The defendant thereafter moved to cite in the plaintiff‘s principal, Attorney Kenneth A. Beck, individually, as a counterclaim defendant. After the court granted the defendant‘s motion to cite in Beck, the defendant filed an amended answer, a special defense, and a counterclaim against the plaintiff, and a parallel cross claim against Attorney Beck.3 The amended counterclaim and parallel cross claim pleaded claims that were essentially identical to those pleaded in the defendant‘s stricken counterclaim. The plaintiff thereafter moved to strike the defendant‘s amended counterclaim on two grounds: first, that the defendant could not prevail on any claim set forth in his counterclaim because he could not prove the causation or damages elements of any such claim; and second, that “[t]he counterclaims and cross claims mirror the previously stricken counterclaims.”
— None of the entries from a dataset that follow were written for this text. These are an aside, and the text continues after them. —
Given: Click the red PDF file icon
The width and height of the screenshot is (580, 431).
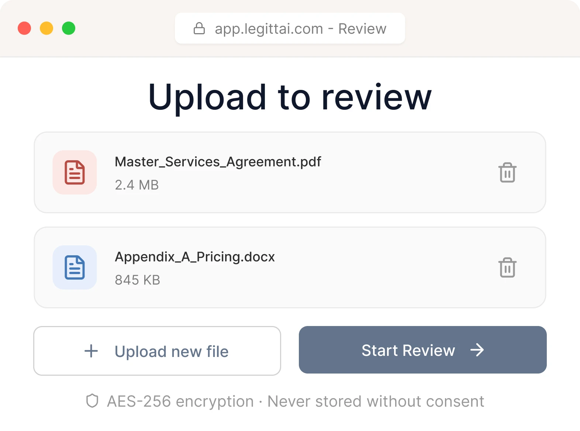Looking at the screenshot, I should 75,172.
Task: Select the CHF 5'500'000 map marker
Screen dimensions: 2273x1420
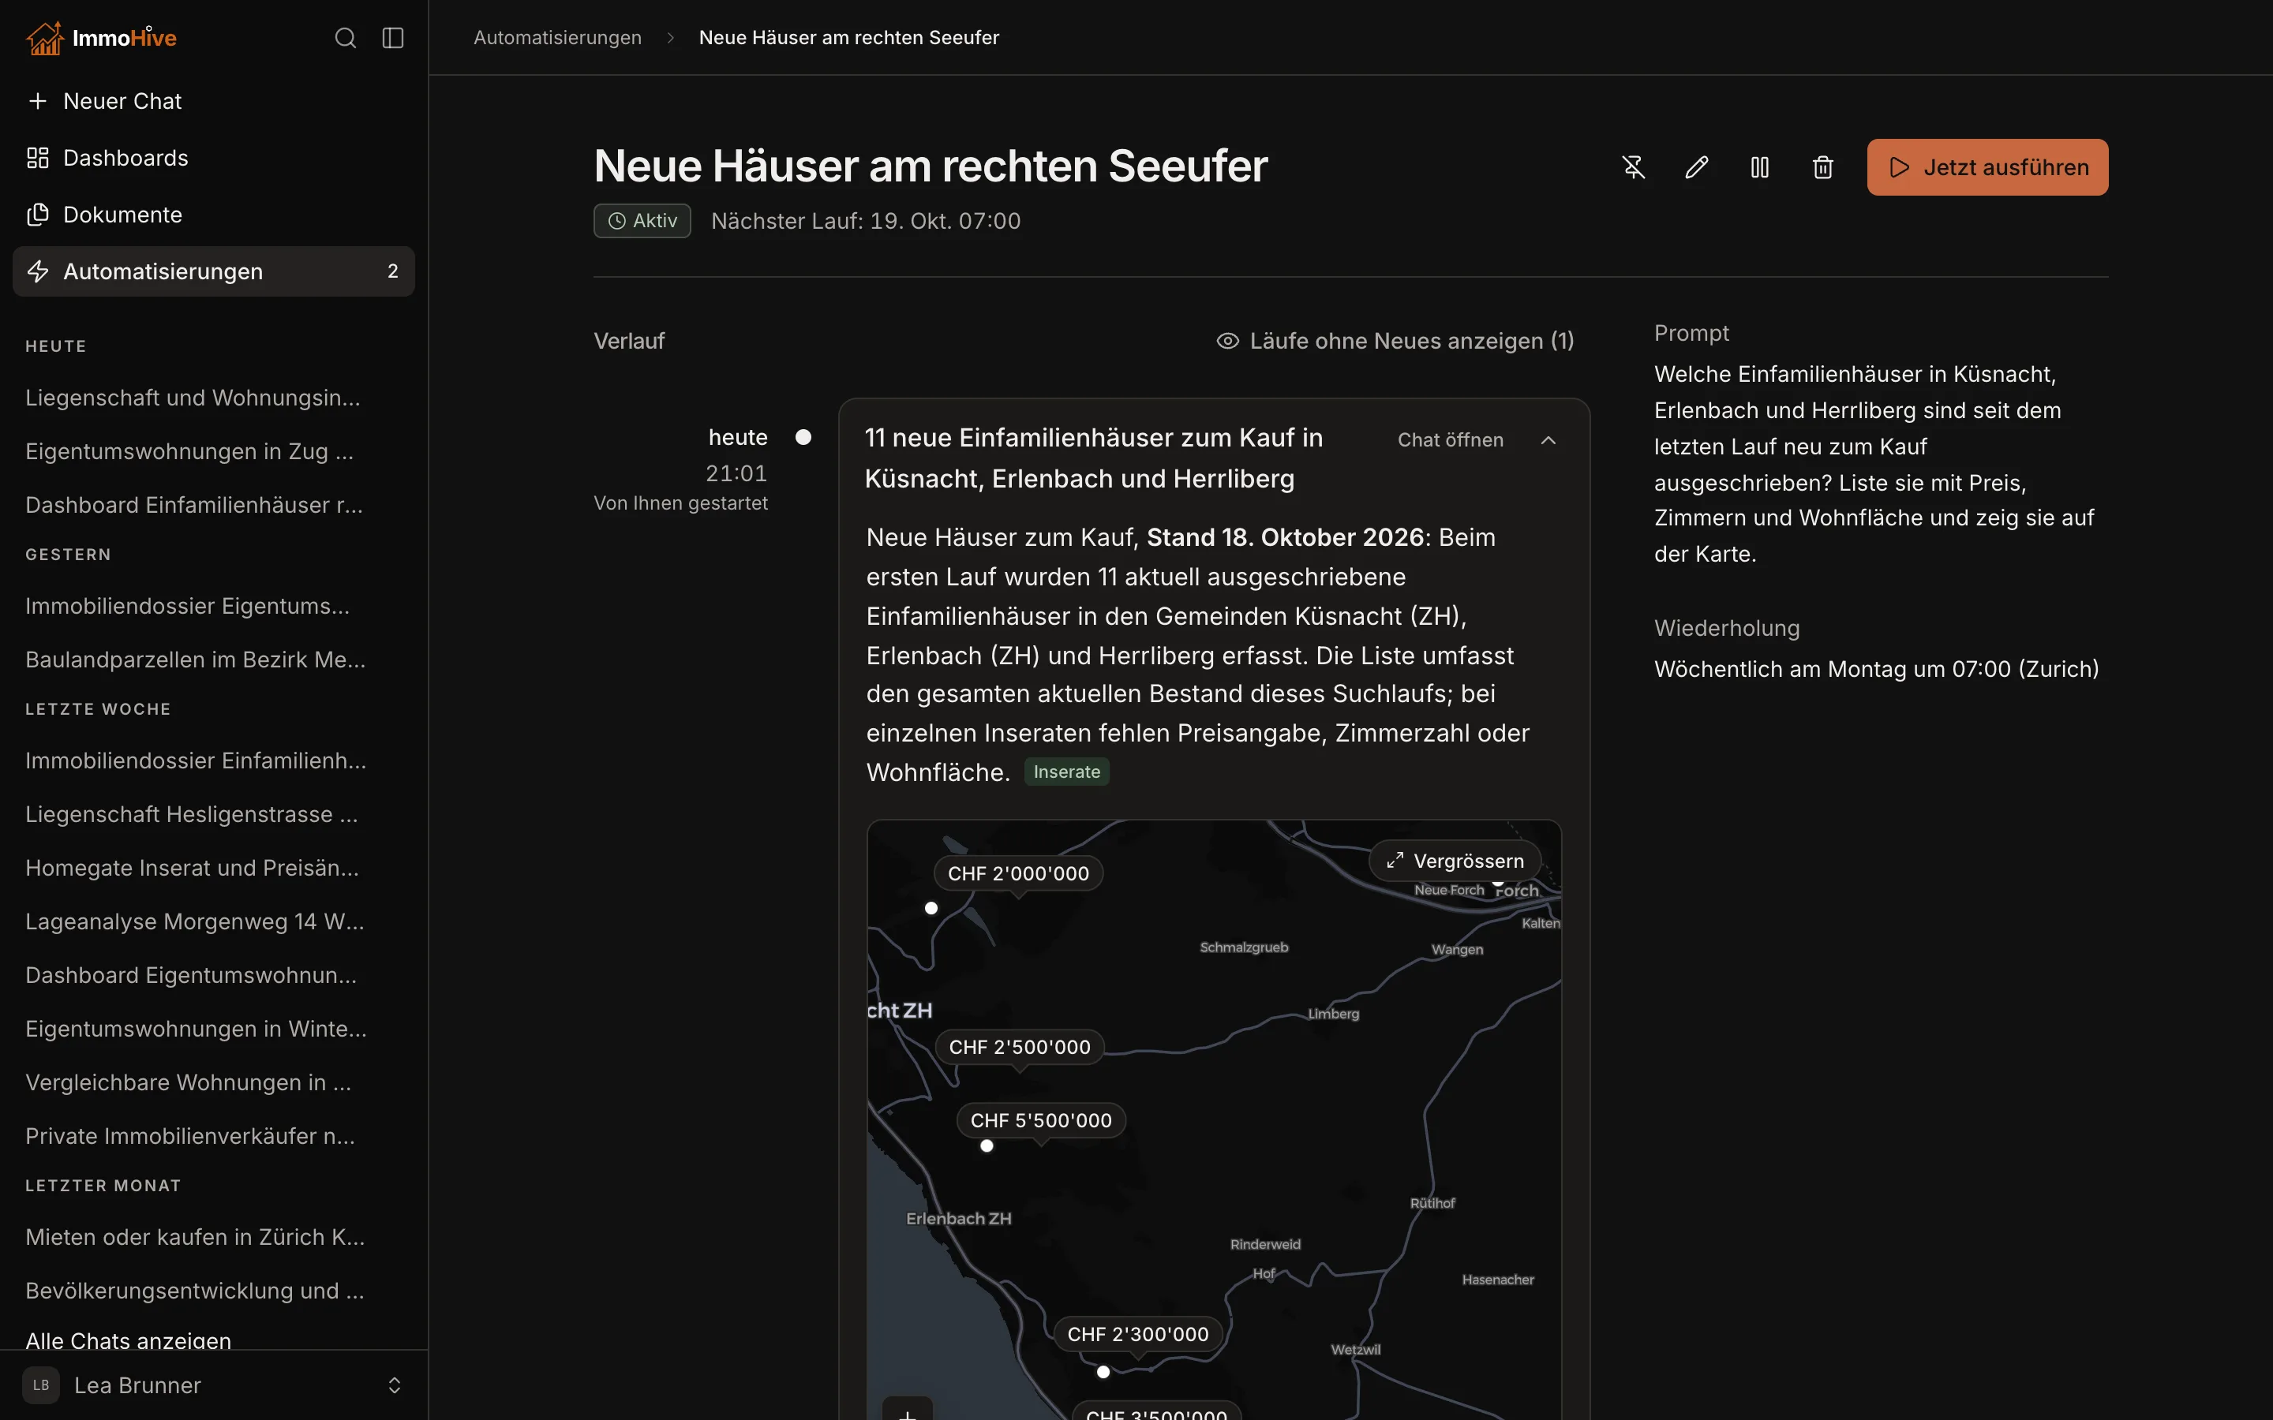Action: pos(1041,1120)
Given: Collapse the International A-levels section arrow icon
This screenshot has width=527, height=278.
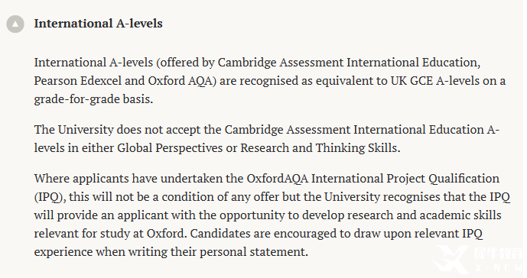Looking at the screenshot, I should click(15, 24).
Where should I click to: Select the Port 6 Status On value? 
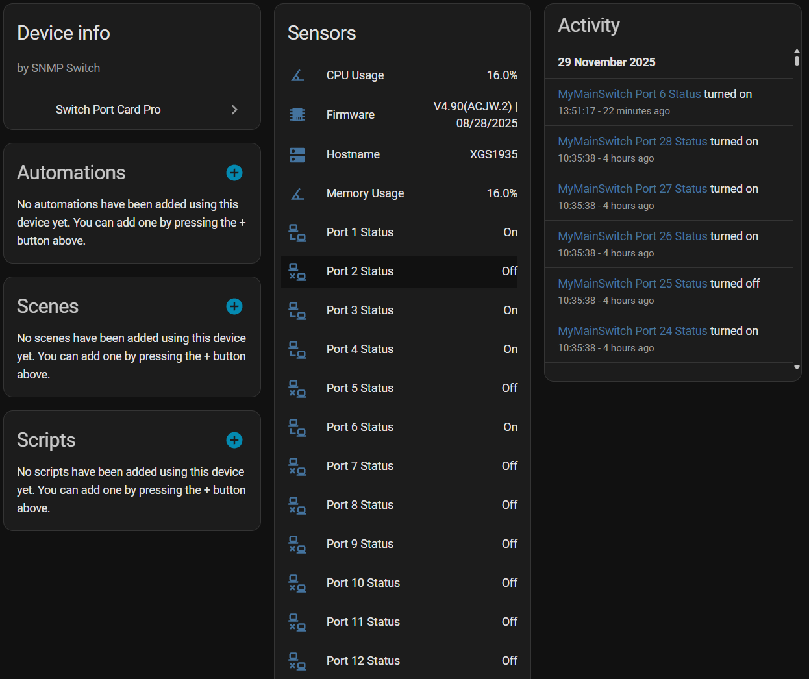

The court, Sommer, J., granted the plaintiff‘s motion to strike in a memorandum of decision originally filed on July 9, 2013, and later corrected on September 27, 2013. The court determined that the defendant had “failed to submit a justiciable claim to the court, thus depriving the court of jurisdiction, that is, the authority to decide those claims on their merits, because it lacks jurisdiction as a matter of law.” The court rendered judgment on the counterclaim and cross claim on October 7, 2013, and this appeal followed.4
“Because a motion to strike challenges the legal sufficiency of a pleading and, consequently, requires no factual findings by the trial court, our review of the court‘s ruling . . . is plenary. We take the facts to be those alleged in the [pleading] that has been stricken and we construe the [pleading] in the manner most favorable to sustaining its legal sufficiency. . . . Thus, [i]f facts provable in the [pleading] would support a cause of action, the motion to strike must be denied. . . . Moreover, we note that [w]hat is necessarily implied [in an allegation] need not be expressly alleged. . . . It is fundamental that in determining the sufficiency of a [pleading] challenged by a . . . motion to strike, all well-pleaded facts and those facts necessarily implied from the allegations are taken as admitted. . . . Indeed, pleadings must be construed broadly and realistically, rather than narrowly and technically.” (Internal quotation marks omitted.) Violano v. Fernandez, 280 Conn. 310, 317–18, 907 A.2d 1188 (2006). “The trial court may not seek beyond the [challenged pleading] for facts not alleged, or necessarily implied, and this court will not.” Fortini v. New England Log Homes, Inc., 4 Conn. App. 132, 135, 492 A.2d 545, cert. dismissed, 197 Conn. 801, 495 A.2d 280 (1985).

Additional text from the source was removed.